Pengendara.com, Jakarta — Shell Indonesia bekerjasama dengan Pusat Penelitian Lembga Minyak dan Gas (Lemigas) serta para pelaku bisnis berpartisipasi aktif dalam mensukseskan penerapan B30 di Indonesia dengan menghadirkan forum diskusi panel yang dihadiri oleh lebih dari 160 mitra dan pelaku bisnis
Acara yang bertajuk Shell Expert Connect ini merupakan wadah kolaborasi dan forum diskusi tentang topic tren industry terkini yang diadakan di Jakarta pada Kamis (20/2). Untuk agenda yang ketiga kalinya ini mengangkat tema “Maximizing Performance in B30 implementation Era”.
Sebagai pembicara dalam acara Shell Expert Connect kali ini diantaranya Nanang Hermawan, Head of Fuel and Aviation Researcher Group – LEMIGAS, I Made Yatna, GM Plant Operation BUMA, Taryono, Technical Service Division Head HINO dan Mohammad Rachman Hidayat, Product Application Specialist – Shell Global Commercial Technology.
Dalam hal ini Shell berkomitmen untuk terus berkolaborasi dengan berbagai pihak, terutama pelaku bisnis, dalam berbagi informasi dan pengetahuan mengenai teknologi terkini dan penerapannya.
“Dengan berkolaborasi, kita dapat bekerjasama mengantisipasi tantangan yang mungkin terjadi di masa depan, dan sekaligus turut memberikan kontribusi positif terhadap kemajuan ilmu dan teknologi di Indonesia. Di Shell Expert Connect kali ini, kami menghadirkan para pakar juga pelaku bisnis di industry terkait untuk dapat berbagi pengalaman, pengetahuan dan praktek terbaik untuk mensukseskan implementasi B30” Jelas Andri Pratiwa, Deputy Director Shell Lubricants Indonesia dalam siaran persnya pada Selasa (25/2).
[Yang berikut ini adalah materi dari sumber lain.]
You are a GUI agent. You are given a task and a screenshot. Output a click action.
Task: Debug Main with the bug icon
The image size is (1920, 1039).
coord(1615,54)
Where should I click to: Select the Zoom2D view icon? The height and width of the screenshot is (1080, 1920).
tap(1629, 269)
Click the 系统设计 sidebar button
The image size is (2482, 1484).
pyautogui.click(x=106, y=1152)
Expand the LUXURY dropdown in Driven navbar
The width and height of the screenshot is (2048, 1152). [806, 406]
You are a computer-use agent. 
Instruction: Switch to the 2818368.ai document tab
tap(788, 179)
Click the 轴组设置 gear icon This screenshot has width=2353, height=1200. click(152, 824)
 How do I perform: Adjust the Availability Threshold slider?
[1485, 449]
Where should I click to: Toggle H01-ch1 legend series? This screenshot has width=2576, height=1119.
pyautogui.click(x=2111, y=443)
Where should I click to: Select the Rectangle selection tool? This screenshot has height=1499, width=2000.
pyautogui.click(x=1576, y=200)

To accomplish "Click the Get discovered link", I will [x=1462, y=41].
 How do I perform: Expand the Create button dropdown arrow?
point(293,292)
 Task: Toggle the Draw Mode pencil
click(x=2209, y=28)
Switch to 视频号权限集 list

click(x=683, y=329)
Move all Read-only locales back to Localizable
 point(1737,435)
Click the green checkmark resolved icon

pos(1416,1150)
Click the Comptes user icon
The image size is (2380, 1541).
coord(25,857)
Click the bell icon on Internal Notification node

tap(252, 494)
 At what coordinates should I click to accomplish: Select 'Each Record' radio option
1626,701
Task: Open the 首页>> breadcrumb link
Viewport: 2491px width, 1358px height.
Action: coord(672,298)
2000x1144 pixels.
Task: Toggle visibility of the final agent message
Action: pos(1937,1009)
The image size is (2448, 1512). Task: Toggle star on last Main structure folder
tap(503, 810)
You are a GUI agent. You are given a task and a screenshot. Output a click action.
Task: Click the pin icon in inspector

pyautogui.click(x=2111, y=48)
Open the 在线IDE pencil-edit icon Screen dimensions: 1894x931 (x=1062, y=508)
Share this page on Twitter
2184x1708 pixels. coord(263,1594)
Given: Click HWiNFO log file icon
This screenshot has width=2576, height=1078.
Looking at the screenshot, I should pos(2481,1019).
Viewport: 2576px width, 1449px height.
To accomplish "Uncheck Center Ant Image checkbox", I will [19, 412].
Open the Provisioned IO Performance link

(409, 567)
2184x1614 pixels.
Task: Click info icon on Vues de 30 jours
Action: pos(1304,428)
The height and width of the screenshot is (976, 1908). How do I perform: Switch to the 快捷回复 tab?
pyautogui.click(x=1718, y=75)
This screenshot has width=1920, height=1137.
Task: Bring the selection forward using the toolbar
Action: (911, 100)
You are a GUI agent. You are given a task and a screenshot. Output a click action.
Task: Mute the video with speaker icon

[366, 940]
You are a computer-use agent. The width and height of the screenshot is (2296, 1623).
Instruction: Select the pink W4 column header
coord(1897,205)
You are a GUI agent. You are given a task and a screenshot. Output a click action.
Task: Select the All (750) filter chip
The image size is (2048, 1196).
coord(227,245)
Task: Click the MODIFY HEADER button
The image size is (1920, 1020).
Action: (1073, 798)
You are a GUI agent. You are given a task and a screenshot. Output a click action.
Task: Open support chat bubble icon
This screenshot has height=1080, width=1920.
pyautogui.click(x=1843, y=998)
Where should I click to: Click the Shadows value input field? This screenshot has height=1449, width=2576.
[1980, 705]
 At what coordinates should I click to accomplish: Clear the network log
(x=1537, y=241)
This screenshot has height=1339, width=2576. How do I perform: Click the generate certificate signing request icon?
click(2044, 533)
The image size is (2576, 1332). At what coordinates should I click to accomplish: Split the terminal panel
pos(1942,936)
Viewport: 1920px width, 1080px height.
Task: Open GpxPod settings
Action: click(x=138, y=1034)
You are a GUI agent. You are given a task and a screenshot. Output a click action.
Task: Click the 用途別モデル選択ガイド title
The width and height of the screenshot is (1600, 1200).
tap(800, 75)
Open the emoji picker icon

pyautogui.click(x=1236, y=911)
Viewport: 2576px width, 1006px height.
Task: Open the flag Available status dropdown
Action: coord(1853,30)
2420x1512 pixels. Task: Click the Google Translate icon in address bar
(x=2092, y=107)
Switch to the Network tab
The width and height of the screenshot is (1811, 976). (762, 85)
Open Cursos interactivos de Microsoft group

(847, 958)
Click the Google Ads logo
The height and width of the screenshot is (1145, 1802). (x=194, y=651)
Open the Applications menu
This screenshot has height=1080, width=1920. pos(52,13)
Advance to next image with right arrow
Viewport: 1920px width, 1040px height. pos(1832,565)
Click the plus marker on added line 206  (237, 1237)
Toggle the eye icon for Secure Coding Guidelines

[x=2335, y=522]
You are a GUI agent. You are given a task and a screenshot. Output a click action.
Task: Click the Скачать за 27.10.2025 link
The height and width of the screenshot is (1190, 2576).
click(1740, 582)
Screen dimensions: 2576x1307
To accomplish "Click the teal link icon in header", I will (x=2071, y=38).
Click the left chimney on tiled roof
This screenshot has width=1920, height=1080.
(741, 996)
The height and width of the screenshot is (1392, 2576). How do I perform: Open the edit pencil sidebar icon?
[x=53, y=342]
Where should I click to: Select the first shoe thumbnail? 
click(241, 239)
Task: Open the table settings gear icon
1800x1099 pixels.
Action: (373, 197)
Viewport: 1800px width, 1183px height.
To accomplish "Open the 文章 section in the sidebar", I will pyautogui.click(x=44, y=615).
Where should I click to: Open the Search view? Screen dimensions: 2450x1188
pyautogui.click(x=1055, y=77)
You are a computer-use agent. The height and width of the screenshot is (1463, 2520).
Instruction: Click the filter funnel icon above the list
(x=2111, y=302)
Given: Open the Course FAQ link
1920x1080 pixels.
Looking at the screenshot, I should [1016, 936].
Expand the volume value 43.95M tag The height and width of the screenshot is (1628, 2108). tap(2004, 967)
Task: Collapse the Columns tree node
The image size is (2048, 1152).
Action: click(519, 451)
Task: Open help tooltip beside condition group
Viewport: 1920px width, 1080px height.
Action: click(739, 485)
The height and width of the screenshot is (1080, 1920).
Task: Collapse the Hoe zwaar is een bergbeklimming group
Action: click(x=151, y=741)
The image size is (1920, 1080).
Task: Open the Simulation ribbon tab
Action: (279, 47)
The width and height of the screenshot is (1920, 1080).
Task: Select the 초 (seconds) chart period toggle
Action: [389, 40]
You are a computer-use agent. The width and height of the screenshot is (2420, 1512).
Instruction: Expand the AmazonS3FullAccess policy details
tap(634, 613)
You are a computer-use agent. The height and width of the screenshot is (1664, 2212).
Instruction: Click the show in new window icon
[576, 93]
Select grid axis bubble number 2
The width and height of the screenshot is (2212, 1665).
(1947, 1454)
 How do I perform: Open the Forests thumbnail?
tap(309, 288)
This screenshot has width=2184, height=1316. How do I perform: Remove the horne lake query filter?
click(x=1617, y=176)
Dalam kesempatan itu, I Made Yatna dan Taryono menyambut baik acara Exper connect yang dilakukan Shell dengan memaparkan fakta yang jelas dan uji lapangan dari B30 baik dari sisi scientific maupun business practical yang bisa memberikan dampak positive terhadap pelaku bisnis yang menggunakan B30.
Kesiapan implementasi B30 ini juga dilakukan oleh produsen HINO, dimana mereka melakukan inovasi pada fuel system truck dan bus dengan memperbesar kapasitas fuel filter serta menyiapkan option fuel strainer dan mengubah bahan pelapis pada fuel tank dan piping untuk meningkatkan daya tahan kendaraan terhadap penggunaan B30 di Unit truk dan bus HINO terbaru.
Sementara Nanang Hermawan, Head of Fuel and Aviation Researcher Group LEMIGAS mengatakan bahwa pemanfaatan B30 telah melalui serangkaian pengujian, mulai dari pengujian fisik akima, performance test engine, uji kompatibilitas material dan pengujian stabilitas penyimpanan. Sehingga menurut Nanang, B30 sudah siap untuk diimplementasikan dalam rangka mendukung regulasi Pemerintah.
Mohammad Rachman Hidayat, Shell Asia Pacific Product App Specialist memaparkan tantangan yang dihadapi pelaku bisnis yang menggunakan B30 dibanding dengan bahan bakar konvensional. Secara umum B30 berbasis POME (Palm Oil Methyl Ester) sangat mempengaruhi system bahan bakar dan pelumasan. Rahman menuturkan dari sisi nilai korosi pada temperature tinggi, POME yang dipakai di Indonesia memiliki tingkat keasaaman yang rendah dibandingkan dengan RME (Rapeseed Methyl Ester) yang biasa digunakan di Eropa.
Dalam penutupannya Bambang Wahyudi, VP Technical Shell Lubricants Indonesia mengharapkan akan lebih banyak lagi forum – forum seperti Shell Expert Connect yang memberikan kesempatan bagi pelaku bisnis untuk memahami informasi teknis yang didukung oleh data ilmiah dan dapat membantu peningkatan produktivitas.
“Forum diskusi seperti ini juga dapat membantu pelaku bisnis dalam mengimplementasikan kebijakan – kebijakan yang diwajibkan untuk industry dan meminimalkan dampak negative dari penyebaran informasi yang tidak di dukungoleh data ilmiah,” kata Bambang.